I put them on at 4AM, in the amber light of Disney’s Contemporary Hotel. My training partner, Abby, and I both had tension rising off our skin like steam, as we posed for pictures on the predawn balcony. We ate bananas and double checked the ticky red cable ties that bound our champion chips to our shoelaces. We talked about how we were clearly insane.

The monorail belched us out half a mile from the starting line. The air was liquid and velvet, perfect for lazing in a hammock at the beach – except it was shot through with portable streetlamp light and cluttered with laughing and footfall and the chatter of thousands of ordinary people.

Runners. Reedy, thready, ropey anemic runners. Outsized santa-bellied, Garmin-watch sporting runners. Runners looking out of place without their baby joggers. Tanned, muscled, compression shirt wearing runners. iPod Runners. Nervous, over-wrung runners. Tell-you-a-thing-or-two runners. And then, Me and Abby – two unlikely, songwriting, over-thinking, fish-out-of-water runners.

We told each other we’d be fine.

The lines at the port-o-potties were half an hour deep. At 15 minutes to race time, we abandoned the queue and joined the renegade bush-squatting contingent, even though it felt slightly sacrilegious to be relieving ourselves on naturally manicured landscaping in the Happiest Place On Earth.

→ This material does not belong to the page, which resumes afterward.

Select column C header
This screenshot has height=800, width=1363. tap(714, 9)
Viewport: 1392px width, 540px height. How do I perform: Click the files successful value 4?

At least it was only #1.

We made our way to Corral G – the 2nd to last corral, home to those of us who predicted we’d finish in 6-6 ½ hours. Abby was there out of sympathy to me. When I’d registered, the only race I’d ever run was Disney’s Family Fun Run 5K the previous January, which took me almost 45 minutes to complete.

Since then, however, training for this marathon, bored one November day on the treadmill, I’d logged a 27:13 5K. The leaps I’d made were amazing, actually. I ran the Virginia Beach Rock n Roll half marathon in September (2:22:12) but, more recently I routinely ran 13.2 miles in just over 2 hours – if the spray painted mile markers on Atlanta’s Silver Comet Trail were accurate. (Authors Note: they are decidedly not accurate.)

True, there had been setbacks. For one thing, my band had a show the night before my 20 mile training run, and I forgot to eat dinner. I couldn’t understand why running was such a horrible drag the next morning. “Why” I asked myself, “Are you doing this?” And suddenly it was very clear how idiotic I was, how I could be nestled under a blanket on my couch, reading. I never recovered from that training run. Since early December, my training had gone to hell. I was terrified to lace up the Asics sneakers. What in the hell had I been thinking? Obviously, I would never be able to run 26.2 miles. I would collapse. I would cry. I would give in. I would give up. The last 3 weeks of my training were riddled with potato chips and holiday chocolate. I went out with friends, stayed up late, slept in, missed my training runs. My weekly mileage dropped to 15, then to 10, then to 5 – and not because I was tapering, but because I was scared out of my mind and doing everything within my power to numb myself, psych myself out, ruin everything.

But, I had trained too well for that. Until that terrible 20 miler in early December, I had trained relentlessly. If I missed a run, which was an extreme rarity, I made up for it later in the week. When I absolutely had to do a run on the treadmill, I punished myself by making myself run it faster than I’d ever run before. I didn’t think of it as a speed workout. I thought of it as payback for being a pussy. And I didn’t think I was being tough either – I thought I was a ridiculous sham of a runner, weak and slow. It made me feel like pounding my chest and roaring, to force myself to run to exhaustion, until my heart rate topped 180 and my head was light from panting.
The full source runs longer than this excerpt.